One of the miners took me to speak with miners in a De Beers hostel by a diamond mine amid barbed wire encased wastelands and then into a township to his home where I was to stay, across the road from a diamond mine waste treatment plant. On the way he showed me the squatter camps where thousands lived in cheaply erected tiny shanties of corrugated iron. I met diamond workers in their crowded rooms. I met the people who won De Beers their fortune.

I should have been well prepared given the length of time I had been engaged in this investigation. But nothing I had read on the diamond trade had prepared me for this sea of squatter camps and townships that were inhabited by two thirds of the city's residents and stretched to the horizon. The city of diamonds on which the De Beers fortune was founded, the city that paid for the British empire to be expanded thoughout East Africa, was surrounded by poverty. I was overwhelmed by the sheer scale of destitution. These shanty towns and townships were created by the shoddy wages De Beers paid its employees. The homes of its workers are its crown of shame.
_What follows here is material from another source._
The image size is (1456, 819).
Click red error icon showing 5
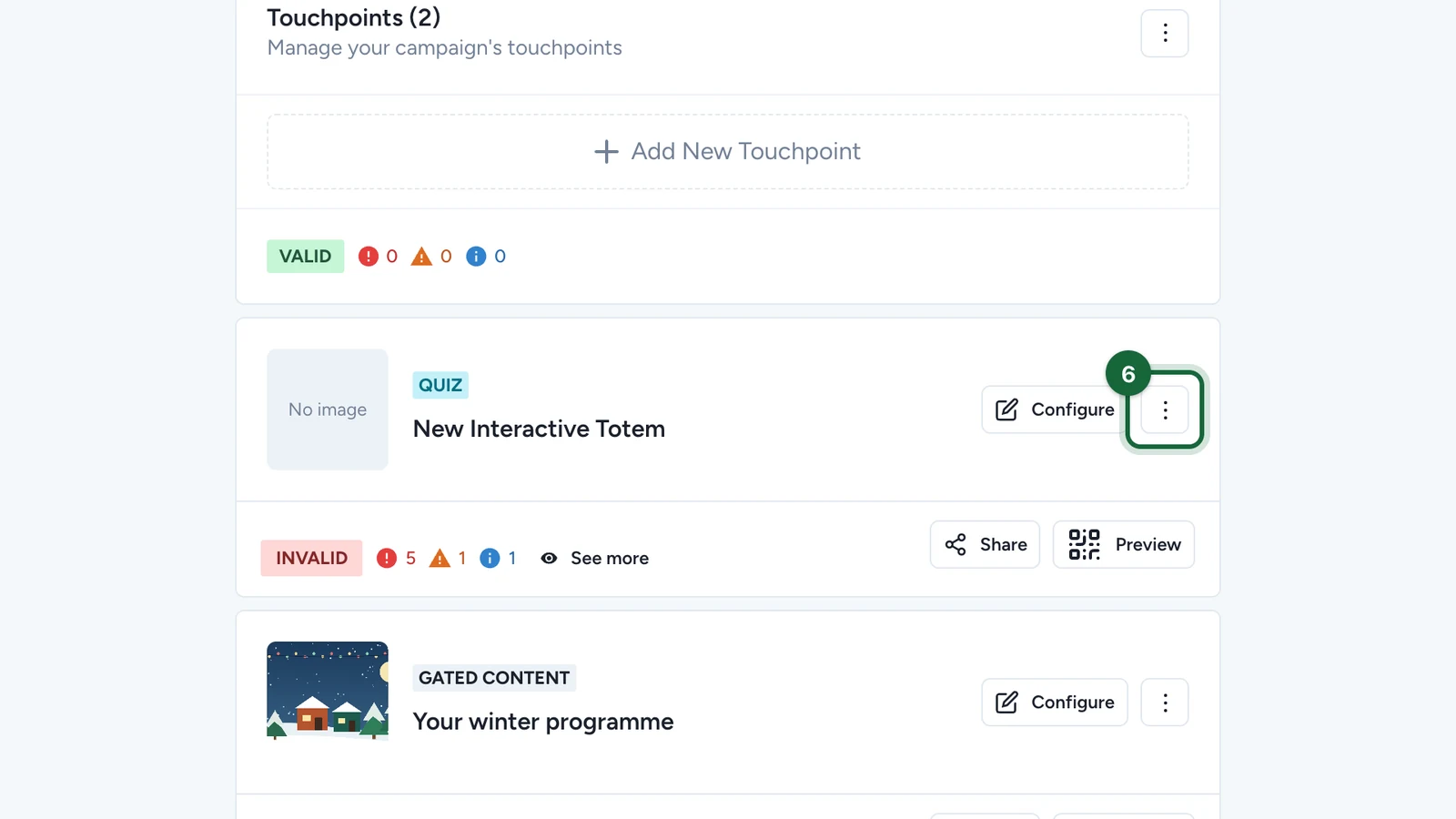(x=387, y=558)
Near the diamond waste reprocessing plant in the township I came across the blacks' vast grave yard. Many graves were marked with heaps of rough rocks. Many were freshly dug. Sometimes the rocks supported the marks of affection of the extremely poor: a cracked jug, an old teapot, broken cups. From the graves' size, many were of children. Some had black tombstones. Others had the name of the dead sprawled on a piece of metal. Many had no name. The wall around the graveyard was cheaply erected of rough rocks without municipal help. Not far away, on the city side of the blacks' township, was the large white grave yard. It's graves were spaced in wide lawns. The fence around it was high and robust. Thus apartheid affects even the dead...

...I asked about health problems associated with the dust.
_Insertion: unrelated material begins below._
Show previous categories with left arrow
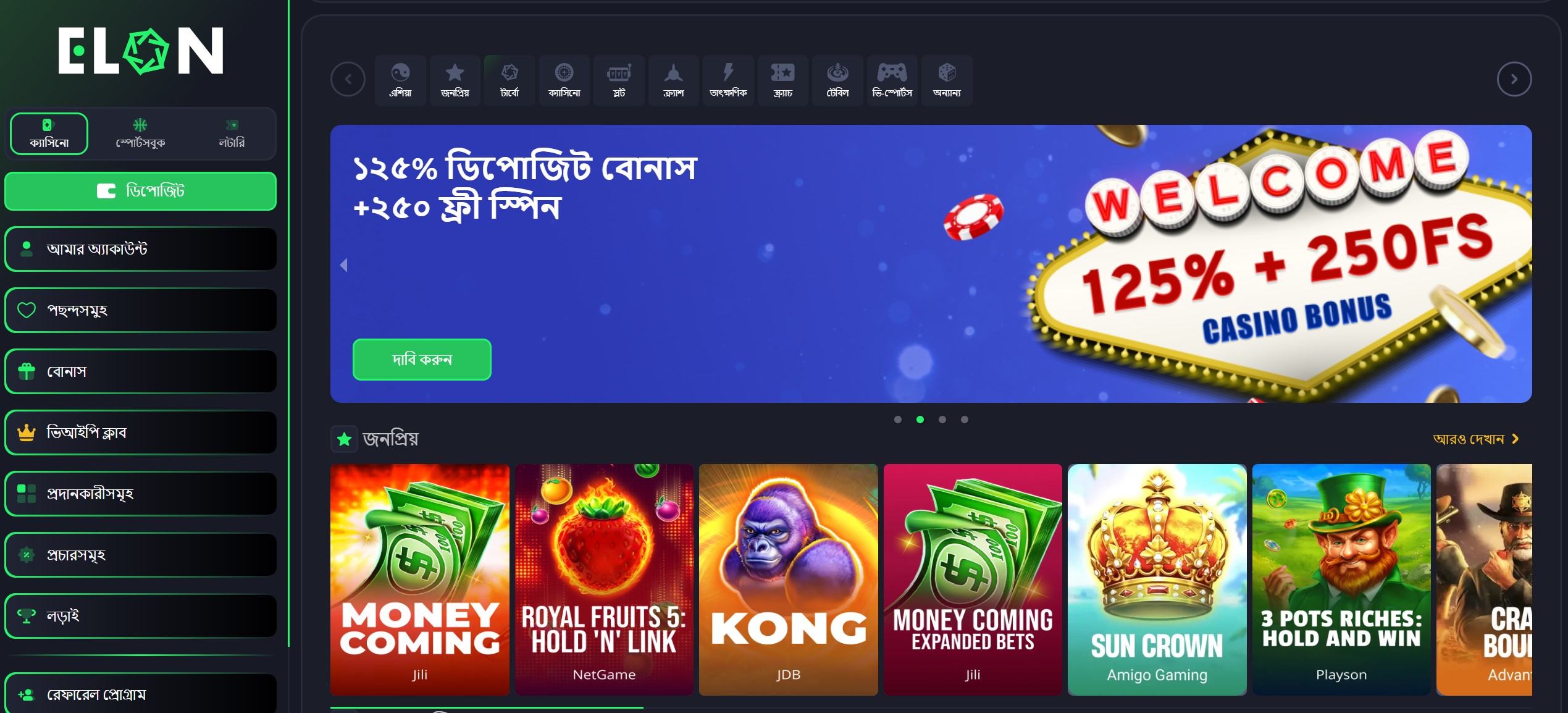Viewport: 1568px width, 713px height. tap(348, 79)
'Yes, many of us have lung and breathing problems. When the mine inspector comes, he just visits what the mine manager shows him.

'What about medical records?

'De Beers controls all health matters. Medical certificates from doctors that do not work for De Beers may not be accepted. We are told we must get a certificate from one of the 2 De Beers doctors. These doctors do not listen to us. If the doctor sees you can't breathe properly, they retrench you certifying you are healthy then, when you are offered work, perhaps two months later, they then discover you are too sick to be employe! The mine chases you out so it won't have to pay (sick pay or compensation).'

I asked: 'Are many miners laid off as sick?'

'De Beers hires workers as temporary in the first place - and if they fall sick they say the 'lungs are wet' and so cannot make them permanent. It is hard for us to get compensation even if permanent. White workers with damaged lungs get R49,000 to R51,000. Coloured workers get over R30,000 but R2,800 is the maximum for black workers.'

When I went to Finsch, the other mine from which I had been banned, I learnt how very dangerous could be the dust in the diamond mines. Kimberite often contains serpentine and a form of serpentine is asbestos. The union Health and Safety Officer told me he had been unofficially informed by white staff that 30 per cent of the dust on most levels at Finsch was asbestos...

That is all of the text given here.